A las trece horas, veintiocho minutos, llegó, dicen, el verano, y puede que sea verdad porque el cielo es hoy de su color, el del verano, y cae el sol a chorros, salvo por las sombras de la calle, por donde baja casi torrencial el nordeste.
-Una pena que haya llegado.
-Pero bueno, ¿por qué dices …?
-Porque lo que llega, ya se está acabando. Cosa como nacer, que ya empieza, el niño, el recién nacido, a llorar, sin tener siquiera noticia de sí mismo, porque está abocado a morir. Es, lo decía Jorge Manrique, ya su vida como un río, acaba de entrar en el valle y convertirse en ría, es decir, estar a punto de desembocar.
Verano, vacaciones. Un tropel de niños ha invadido los parques y las playas. Vienen desaforados, tras de tanto invierno, olor a tiza y aula, reglas, reglamentos y reglamentaciones para tratar de aprender a comportarse, y quiénes fueron los Reyes Católicos, el Papa Borgia y Enrique VIII de Inglaterra, y en cuanto lo sepan, que dos más dos son cuatro, pero por tres son seis y toda esa ingeniosidad múltiple y creciente de las matemáticas, y la disciplina anacrónica del hipérbaton latino.
Lo olvidan todo, provisionalmente, a toda prisa, que don Quijote arremetió contra unos molinos, que Galia est omnis divisa in partes tres, quaron omnia, una incolunt galos.
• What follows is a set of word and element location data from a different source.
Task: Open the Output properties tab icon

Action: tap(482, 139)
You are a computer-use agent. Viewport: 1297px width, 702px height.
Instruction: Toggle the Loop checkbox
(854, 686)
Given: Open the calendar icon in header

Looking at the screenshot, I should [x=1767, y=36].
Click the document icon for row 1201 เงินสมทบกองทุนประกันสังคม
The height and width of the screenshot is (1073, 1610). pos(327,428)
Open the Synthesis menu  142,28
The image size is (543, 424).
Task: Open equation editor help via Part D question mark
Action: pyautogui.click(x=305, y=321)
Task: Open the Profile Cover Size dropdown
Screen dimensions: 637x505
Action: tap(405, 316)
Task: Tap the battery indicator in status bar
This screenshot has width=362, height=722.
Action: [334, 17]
Casi a mediodía, sigiloso, se ha colado el verano en nuestras vidas y unos desesperados comerciantes están rebajando los precios para ponerlos casi al alcance de las maltrechas economías de la gente. La gente se mira, mira, como la luna en la fragua, indecisa, más pobre, salvo privilegiados, que el año pasado por estas fechas.